Requirement: Reproduce the rows verbatim, starting with the first line and going on through the line that contains "coord(322,318)", with both ends included.
-*-*-
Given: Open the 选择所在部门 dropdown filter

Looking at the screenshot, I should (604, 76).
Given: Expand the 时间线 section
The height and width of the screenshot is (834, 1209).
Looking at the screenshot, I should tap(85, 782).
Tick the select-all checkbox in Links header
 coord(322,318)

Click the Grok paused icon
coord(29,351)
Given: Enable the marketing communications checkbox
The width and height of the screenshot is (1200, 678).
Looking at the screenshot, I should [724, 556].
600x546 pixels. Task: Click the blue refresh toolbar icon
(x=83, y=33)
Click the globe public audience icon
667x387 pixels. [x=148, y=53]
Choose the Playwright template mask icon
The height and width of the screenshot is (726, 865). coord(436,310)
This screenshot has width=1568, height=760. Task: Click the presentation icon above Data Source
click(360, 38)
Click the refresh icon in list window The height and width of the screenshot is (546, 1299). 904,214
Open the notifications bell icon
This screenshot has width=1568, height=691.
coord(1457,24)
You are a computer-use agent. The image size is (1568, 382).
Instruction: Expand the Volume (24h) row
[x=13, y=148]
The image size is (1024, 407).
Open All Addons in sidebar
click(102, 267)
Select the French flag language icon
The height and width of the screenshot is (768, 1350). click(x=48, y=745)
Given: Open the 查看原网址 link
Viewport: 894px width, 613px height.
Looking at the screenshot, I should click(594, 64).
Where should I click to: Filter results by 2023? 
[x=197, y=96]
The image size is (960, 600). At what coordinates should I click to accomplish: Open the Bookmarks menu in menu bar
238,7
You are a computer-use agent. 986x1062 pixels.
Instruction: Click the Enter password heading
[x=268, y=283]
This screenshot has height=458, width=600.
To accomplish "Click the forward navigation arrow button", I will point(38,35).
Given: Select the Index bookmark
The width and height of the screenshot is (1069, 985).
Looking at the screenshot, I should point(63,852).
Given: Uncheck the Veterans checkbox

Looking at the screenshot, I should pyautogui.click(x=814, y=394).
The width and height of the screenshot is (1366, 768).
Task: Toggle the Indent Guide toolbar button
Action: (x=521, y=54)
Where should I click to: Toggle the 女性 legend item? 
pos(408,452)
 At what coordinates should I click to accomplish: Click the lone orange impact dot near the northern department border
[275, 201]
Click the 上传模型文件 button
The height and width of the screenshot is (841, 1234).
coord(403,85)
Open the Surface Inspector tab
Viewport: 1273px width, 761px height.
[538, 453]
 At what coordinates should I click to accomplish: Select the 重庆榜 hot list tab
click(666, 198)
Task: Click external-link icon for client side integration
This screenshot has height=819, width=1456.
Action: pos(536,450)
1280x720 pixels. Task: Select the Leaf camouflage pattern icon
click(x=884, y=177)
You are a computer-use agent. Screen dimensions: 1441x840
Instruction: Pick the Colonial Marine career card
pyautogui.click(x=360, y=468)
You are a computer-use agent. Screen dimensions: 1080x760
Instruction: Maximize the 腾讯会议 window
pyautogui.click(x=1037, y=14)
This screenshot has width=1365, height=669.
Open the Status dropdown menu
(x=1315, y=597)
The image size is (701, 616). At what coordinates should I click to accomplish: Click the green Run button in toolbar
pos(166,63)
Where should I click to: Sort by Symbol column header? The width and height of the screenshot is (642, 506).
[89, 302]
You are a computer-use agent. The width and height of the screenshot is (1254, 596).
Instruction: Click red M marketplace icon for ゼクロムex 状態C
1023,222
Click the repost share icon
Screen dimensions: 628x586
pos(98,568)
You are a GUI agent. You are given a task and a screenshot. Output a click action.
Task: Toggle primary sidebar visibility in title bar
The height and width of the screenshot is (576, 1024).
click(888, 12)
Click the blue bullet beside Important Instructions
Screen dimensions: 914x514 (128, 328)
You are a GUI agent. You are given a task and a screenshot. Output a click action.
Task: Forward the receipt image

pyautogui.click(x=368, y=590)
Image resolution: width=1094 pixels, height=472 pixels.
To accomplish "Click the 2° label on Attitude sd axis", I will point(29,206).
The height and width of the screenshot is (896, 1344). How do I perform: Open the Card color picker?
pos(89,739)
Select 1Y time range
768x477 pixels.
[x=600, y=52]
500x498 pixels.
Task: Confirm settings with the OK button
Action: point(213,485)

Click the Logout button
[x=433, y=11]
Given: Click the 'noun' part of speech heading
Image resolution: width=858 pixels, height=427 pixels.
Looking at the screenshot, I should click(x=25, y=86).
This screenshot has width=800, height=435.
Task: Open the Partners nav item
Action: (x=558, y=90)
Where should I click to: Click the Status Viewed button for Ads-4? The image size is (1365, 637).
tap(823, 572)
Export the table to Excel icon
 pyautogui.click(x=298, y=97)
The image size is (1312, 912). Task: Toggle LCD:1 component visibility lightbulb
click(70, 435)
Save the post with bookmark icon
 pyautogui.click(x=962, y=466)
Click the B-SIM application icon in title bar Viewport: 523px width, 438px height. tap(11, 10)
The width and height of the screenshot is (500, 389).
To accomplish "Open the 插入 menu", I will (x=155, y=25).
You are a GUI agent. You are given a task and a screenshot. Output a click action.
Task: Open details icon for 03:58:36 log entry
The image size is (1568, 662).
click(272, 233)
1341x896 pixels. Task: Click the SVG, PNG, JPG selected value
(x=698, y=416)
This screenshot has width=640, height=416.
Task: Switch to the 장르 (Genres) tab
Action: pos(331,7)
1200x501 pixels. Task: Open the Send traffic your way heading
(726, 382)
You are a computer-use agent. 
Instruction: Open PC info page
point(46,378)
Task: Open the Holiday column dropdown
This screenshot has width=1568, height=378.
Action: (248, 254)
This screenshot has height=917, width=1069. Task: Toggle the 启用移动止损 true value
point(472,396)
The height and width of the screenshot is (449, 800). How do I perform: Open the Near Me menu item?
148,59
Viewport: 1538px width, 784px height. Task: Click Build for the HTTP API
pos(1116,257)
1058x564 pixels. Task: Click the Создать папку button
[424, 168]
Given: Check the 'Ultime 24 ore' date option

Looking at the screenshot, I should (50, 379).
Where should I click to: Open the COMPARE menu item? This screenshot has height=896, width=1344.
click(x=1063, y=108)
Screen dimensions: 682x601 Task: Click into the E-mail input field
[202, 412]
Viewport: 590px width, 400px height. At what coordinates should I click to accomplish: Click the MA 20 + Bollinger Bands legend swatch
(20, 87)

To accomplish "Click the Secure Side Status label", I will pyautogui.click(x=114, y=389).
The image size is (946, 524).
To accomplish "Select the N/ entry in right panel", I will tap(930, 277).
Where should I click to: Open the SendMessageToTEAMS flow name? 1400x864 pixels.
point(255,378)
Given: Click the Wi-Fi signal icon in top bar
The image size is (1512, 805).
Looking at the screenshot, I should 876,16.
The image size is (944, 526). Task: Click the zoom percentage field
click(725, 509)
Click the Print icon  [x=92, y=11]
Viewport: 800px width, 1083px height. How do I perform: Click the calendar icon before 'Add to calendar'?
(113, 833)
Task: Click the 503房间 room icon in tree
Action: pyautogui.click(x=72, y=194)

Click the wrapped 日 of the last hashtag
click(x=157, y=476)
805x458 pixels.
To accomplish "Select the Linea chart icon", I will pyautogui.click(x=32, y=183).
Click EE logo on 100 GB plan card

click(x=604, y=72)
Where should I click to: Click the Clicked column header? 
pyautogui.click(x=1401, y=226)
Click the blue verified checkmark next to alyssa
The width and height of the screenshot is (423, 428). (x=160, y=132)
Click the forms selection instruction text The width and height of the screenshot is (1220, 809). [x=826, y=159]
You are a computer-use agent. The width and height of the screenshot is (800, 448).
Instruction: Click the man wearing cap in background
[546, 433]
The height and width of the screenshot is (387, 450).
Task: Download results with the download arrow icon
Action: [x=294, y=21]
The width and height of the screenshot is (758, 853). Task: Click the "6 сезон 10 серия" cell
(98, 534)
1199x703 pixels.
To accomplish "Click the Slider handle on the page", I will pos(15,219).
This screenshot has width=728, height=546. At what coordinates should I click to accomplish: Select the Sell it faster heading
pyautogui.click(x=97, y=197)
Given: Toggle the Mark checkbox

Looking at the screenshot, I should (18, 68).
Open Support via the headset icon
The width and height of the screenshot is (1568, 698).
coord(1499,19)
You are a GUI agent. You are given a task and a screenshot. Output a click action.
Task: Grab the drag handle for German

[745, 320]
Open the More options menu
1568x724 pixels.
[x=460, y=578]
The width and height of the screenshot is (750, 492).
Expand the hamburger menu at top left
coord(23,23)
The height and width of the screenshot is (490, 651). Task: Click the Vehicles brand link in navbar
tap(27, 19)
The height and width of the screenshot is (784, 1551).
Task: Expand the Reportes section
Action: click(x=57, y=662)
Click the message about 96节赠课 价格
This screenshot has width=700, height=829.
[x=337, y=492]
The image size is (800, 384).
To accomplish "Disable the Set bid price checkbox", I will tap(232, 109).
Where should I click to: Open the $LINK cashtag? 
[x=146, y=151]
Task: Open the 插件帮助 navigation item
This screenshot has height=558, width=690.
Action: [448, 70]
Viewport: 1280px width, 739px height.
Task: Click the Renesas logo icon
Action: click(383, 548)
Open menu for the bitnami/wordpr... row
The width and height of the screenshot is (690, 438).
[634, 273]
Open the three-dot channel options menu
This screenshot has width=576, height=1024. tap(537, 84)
-*-*-
Output of the task:
Given: Open the 选择所在部门 dropdown filter

Looking at the screenshot, I should (604, 76).
Given: Expand the 时间线 section
The height and width of the screenshot is (834, 1209).
Looking at the screenshot, I should tap(85, 782).
Tick the select-all checkbox in Links header
 coord(322,318)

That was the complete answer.